Selective role of glutathione in protecting human neuronal cells from dopamine-induced apoptosis.

Neuropharmacology

PubMedID: 8887964

Gabby M, Tauber M, Porat S, Simantov R. Selective role of glutathione in protecting human neuronal cells from dopamine-induced apoptosis. Neuropharmacology. 1996;35(5):571-8.
The role of glutathione and other antioxidants in dopamine-induced apoptosis has been analyzed in cultures of the human neuronal cell line NMB. Apoptosis, induced by 0.1-0.3 mM dopamine, was blocked by glutathione in a dose- and time-dependent manner. This was observed by monitoring cell morphology, cell viability, and the release of the cytosolic enzyme lactate dehydrogenase into the culture medium. L-Cysteine and N-acetylcysteine had a similar effect in protecting against dopamine neurotoxicity, but at lower concentrations than glutathione.

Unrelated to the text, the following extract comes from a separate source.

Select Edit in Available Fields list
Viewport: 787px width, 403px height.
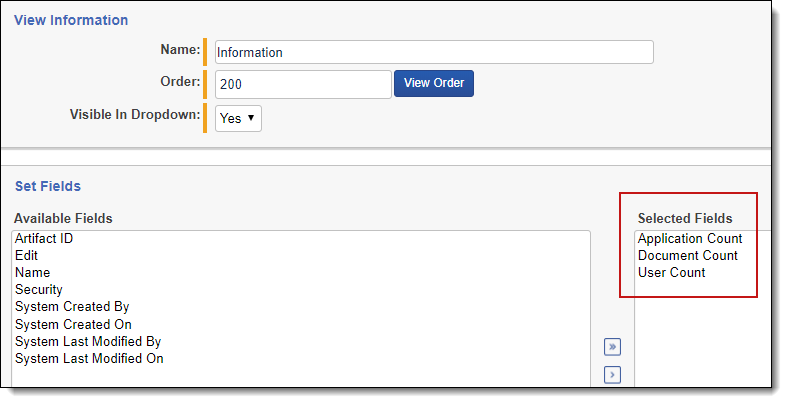[x=27, y=255]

The dopamine-induced alteration in the cell cycle profile, detected by flow cytometry (FACS), and intranucleosomal DNA fragmentation, were both blocked by glutathione. Treatment of NMB cells with buthionine sulfoximine, an irreversible inhibitor of gamma-glutamylcysteine synthetase, increased the neurotoxic effect of, dopamine, suggesting that endogenous glutathione participates in reducing dopamine neurotoxicity. The relationship between glutathione and dopamine was further investigated by testing the effect of dopamine on the endogenous glutathione level. Dopamine decreased glutathione levels within 16-24 hr; however, this effect was preceded by a transient increase in the level of the tripeptide within the first 0.5-7 hr. Two other types of endogenous antioxidants, (+)-alpha-tocopherol (vitamin E) and ascorbic acid (vitamin C), were tested; vitamin E (at 1-100 microgram/ml) was inactive against dopamine toxicity, whereas vitamin C had no effect at 0.05-0.2 mM, but increased dopamine toxicity at 0.5-2 mM. The results indicate that glutathione has a selective role in protecting human neural cells from the toxic effect of dopamine. This study may contribute, therefore, to a better understanding of the mechanisms underling the excessive loss of dopaminergic neurons in neurodegenerative diseases, such as Parkinsonism, and in the aging process.